Por outro lado, quando se alega que os mais pobres estarão salvaguardados através do saneamento das contas públicas e da sobrevivência da segurança social, o governo parece estar a esquecer uma vez mais que em Portugal «os mais pobres» não são um grupo residual, como o demonstrou um recente estudo do próprio ISSS.

Parece também pretender escamotear o facto de ser a classe média-baixa quem vai pagar o saneamento do défice público. Nada a opor, desde que os que têm aumentado nos últimos anos a percentagem de compra de bens de luxo (carros, imobiliário, etc.) também contribuam. Que custos humanos pode causar o IVA a 21% a quem tem rendimentos mensais para cima de 10 000 ou 30 000€?

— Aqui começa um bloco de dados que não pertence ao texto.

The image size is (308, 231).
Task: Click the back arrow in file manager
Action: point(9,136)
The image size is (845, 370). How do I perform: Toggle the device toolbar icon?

Não sei se os nossos políticos têm uma noção aproximada, por exemplo, do estado miserável em que se encontra a cidade onde supostamente trabalham diariamente, nomeadamente ao nível da degradação da condição humana. Confortavelmente instalados nos estofos de pele e com os vidros fumados dos luxuosos «carros de Estado» é naturalmente difícil formar uma ideia. E não obstante, juro que nunca vi tantos jaguares e outros automóveis de luxo como agora.

Aproveito para contar duas histórias. A primeira já aqui a tinha descrito, a segunda é um inédito.

Primeira: Não obstante a miséria que vemos (ou não queremos ver, inclusive em Évora) diante dos nossos olhos, certo dia em reunião com um industrial da hotelaria e com fortes ligações à fundação da Universidade Lusófona, entre os seus irritantes tiques linguísticos que afectavam profundamente a minha concentração, lá me foi confessando entusiasmado que «o ano papão de 2002» de que todos falavam, não o tinha afectado minimamente. Pelo contrário, tinha sido um ano excelente, nas palavras dele. Estava-se a referir à facturação num dos seus hotéis de luxo.

Segunda: Há um par de anos, tive o privilégio de conhecer uma alemã extraordinária, radicada no Sul de Itália há 30 anos, que partilhou comigo a sua primeira experiência em Portugal, a forma como percepcionou em particular, Lisboa. E não foi nada agradável a impressão com que ficou pois não imaginava que numa capital europeia de um país membro da UE (com todos os fundos de coesão), apresentasse tal nível de degradação humana. E não estamos a falar de uma pessoa inexperiente, garanto.

Este é o triste retrato do nosso país, um país profundamente assimétrico do ponto de vista social e económico.

Compreendo e exijo que se tomem medidas férreas mas há algo que ainda não foi compreendido: grande parte do problema está na forma como organizámos o Estado, na forma como não sabemos organizar o nosso próprio trabalho e na representação mental que temos de conceitos como competência, produtividade, relacionamento pessoal. Em relação a este último, seria suposto que a confiança e competência profissional pudessem extravasar o domínio das relações pessoais, da rede de contactos e da paga de favores.

E basta ver como tive a oportunidade de contemplar vezes sem conta, tipos a arrancar com o carro do Estado em segunda ou em apoteótica chiadeira, alegando orgulhosamente que «não é deles, é do Estado». Um pequeno exemplo em como uma grande parte de nós, inclusive alguns funcionários públicos, não sabe peva do que anda aqui a fazer.

Mas é esse o país que temos e é por isso que quem tem capacidade para se fazer ouvir não pode ficar calado!

Não sendo economista (embora neste caso, tanto dê) e confessando a minha total ignorância em matéria de macro-economia (e de economia em gera), só aceitarei esta medida quando me sentir convencido pelos bons resultados. Não chega a vaga presunção de princípios como a boa-fé. E a esse respeito, os resultados não têm sido nada animadores.

Honestamente, nada disto faz sentido se não for feito a pensar na pessoas e com elas. Só assim poderemos transformar este lodo em algo menos viscoso.
Não se trata de ter um Portugal igual aos países desenvolvidos, trata-se tão somente de termos um Portugal que orgulhe quem nele vive, seja português, angolano, ucraniano ou norueguês. E temos mais que condições para satisfazer esse desiderato!